People rightfully suggested she consider her carbon footprint - which as a popular DJ is considerable. Some people even wondered whether it's genuine care or just jumping on a popular topic. With regards to the last part: it doesn't matter right now.
Let's normalize picking up trash. Let's remove the stigma that it's dirty. You can use gloves and wash your hands afterwords. We need to see way more celebrities doing this. Change the narrative.
When companies or individuals get vocal about these topics, it's easier to hold them to account. Not doing enough can hurt your reputation and your business. So let people speak out, let them pose... but then let's not forget what they said - we should hold them to it.
Later this year, I intend to check in on some of the artists, individuals and companies that signed the Music Declares Emergency pledge.
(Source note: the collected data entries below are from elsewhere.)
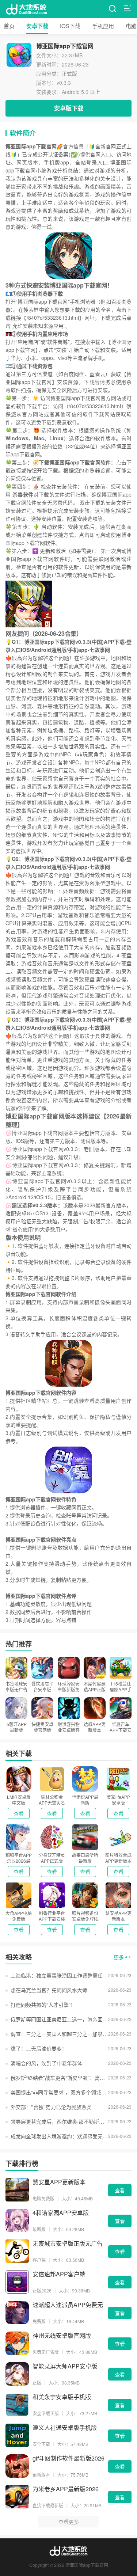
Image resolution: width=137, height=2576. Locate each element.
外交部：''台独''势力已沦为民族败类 (51, 2106)
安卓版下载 (68, 108)
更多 (119, 1957)
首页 (9, 26)
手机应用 (103, 26)
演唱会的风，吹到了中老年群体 (46, 2063)
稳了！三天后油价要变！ (39, 2048)
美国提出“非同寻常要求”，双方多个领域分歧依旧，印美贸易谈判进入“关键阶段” (59, 2092)
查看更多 (68, 2521)
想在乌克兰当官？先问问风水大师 (49, 1990)
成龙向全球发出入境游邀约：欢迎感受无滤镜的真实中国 (59, 2136)
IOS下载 (70, 26)
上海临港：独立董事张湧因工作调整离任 (57, 1975)
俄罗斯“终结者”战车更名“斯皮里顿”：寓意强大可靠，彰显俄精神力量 (59, 2077)
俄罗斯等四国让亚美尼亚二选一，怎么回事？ (59, 2019)
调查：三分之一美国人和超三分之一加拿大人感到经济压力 (59, 2033)
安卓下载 (37, 26)
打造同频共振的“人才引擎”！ (43, 2004)
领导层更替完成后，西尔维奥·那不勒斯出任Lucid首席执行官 (59, 2121)
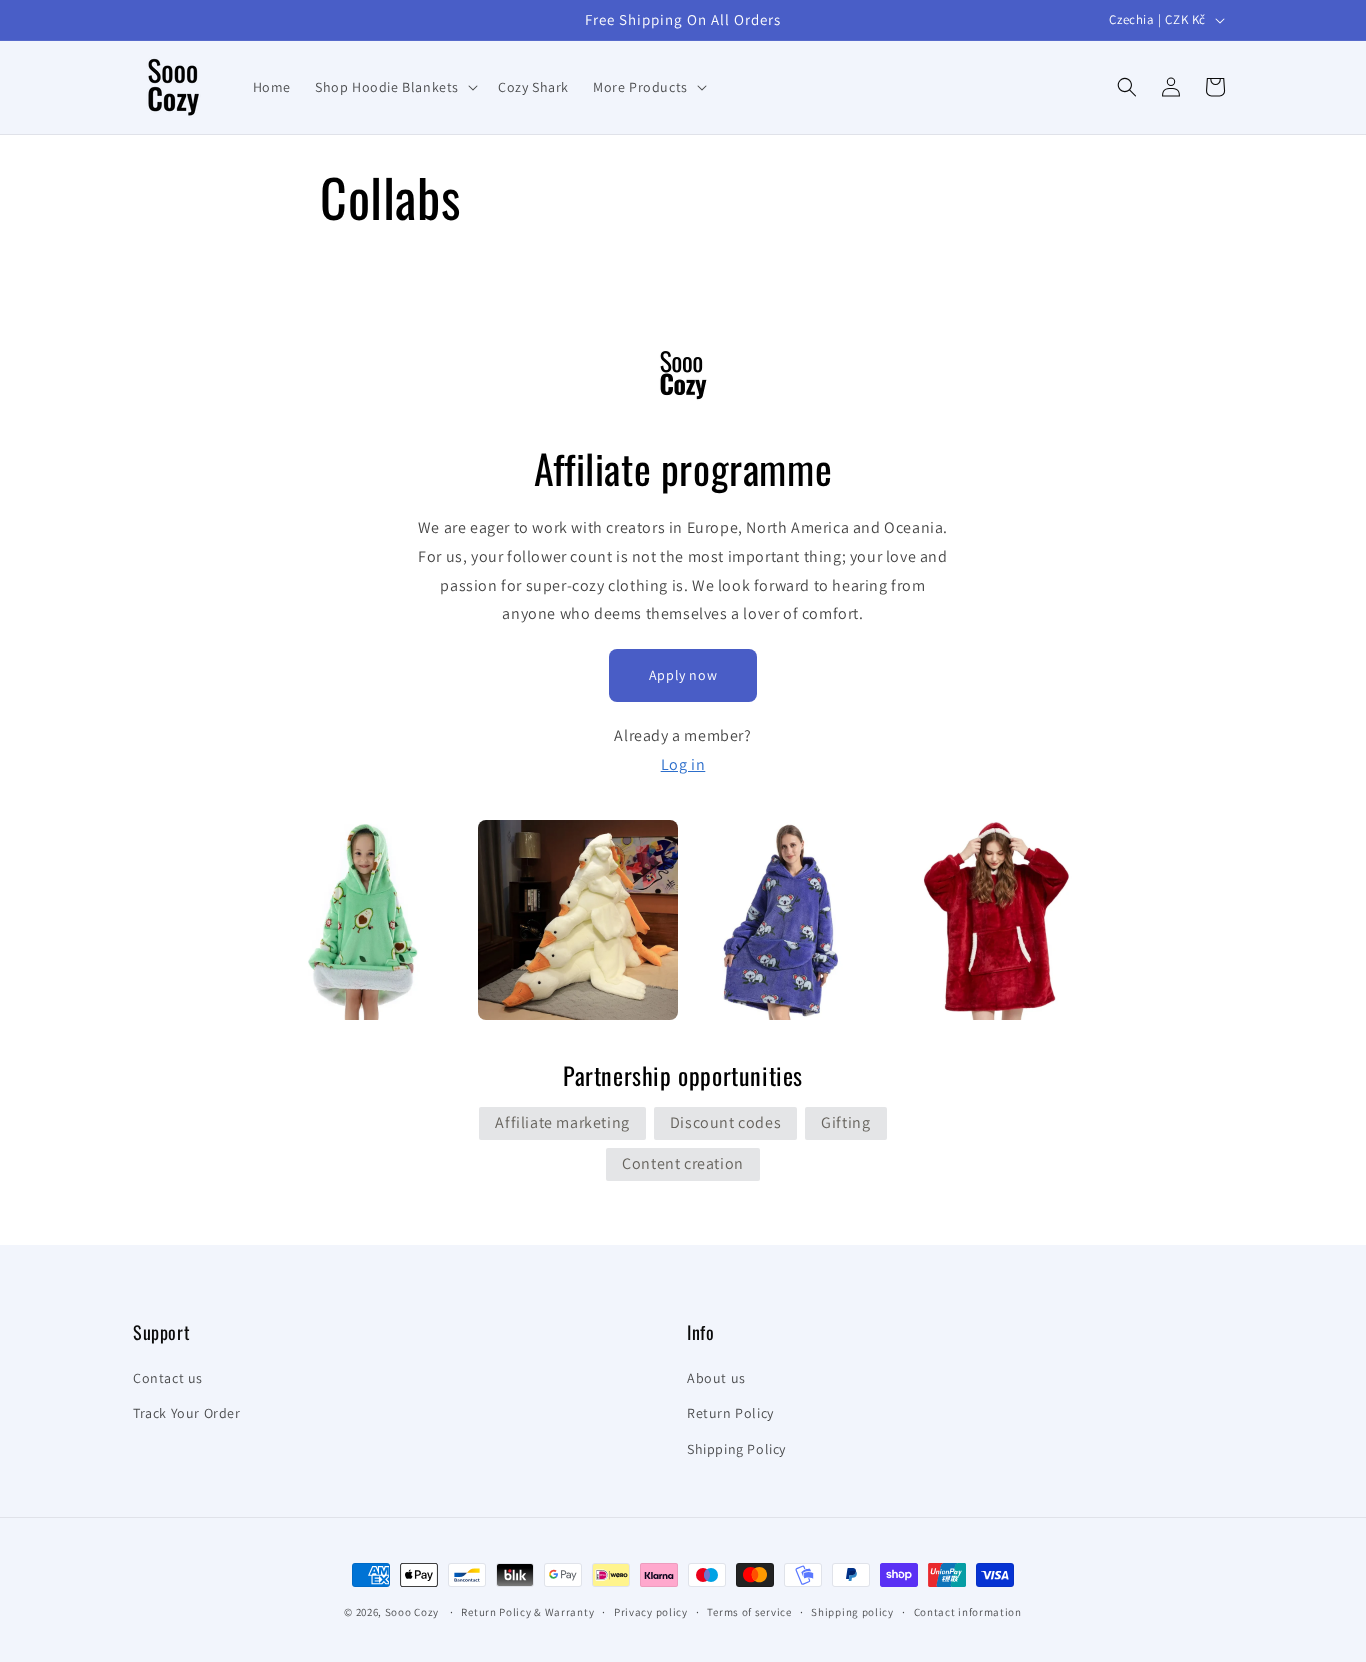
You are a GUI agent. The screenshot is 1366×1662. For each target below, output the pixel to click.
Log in (683, 764)
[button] (394, 87)
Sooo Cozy (412, 1612)
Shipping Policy (736, 1449)
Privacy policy (651, 1612)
We need to celebrate the ones that do well, and embarrass the ones that don't take their pledge seriously, so that they get into action.
Maybe let that be a warning: if you have said you "commit to taking urgent action" and "work towards making our businesses ecologically sustainable and regenerative" I'm going to check in on that (and hopefully I am not alone). There is nothing ambiguous about urgent.
If you're thinking: "oh my.. that's right.. It's been months. We need to spring into action.. Where to start?" go to the Actions section of the pledge you've signed. It has guides for all aspects of the business. You can also reach out to me and I see if I can do anything to help, as long as you pay it forward.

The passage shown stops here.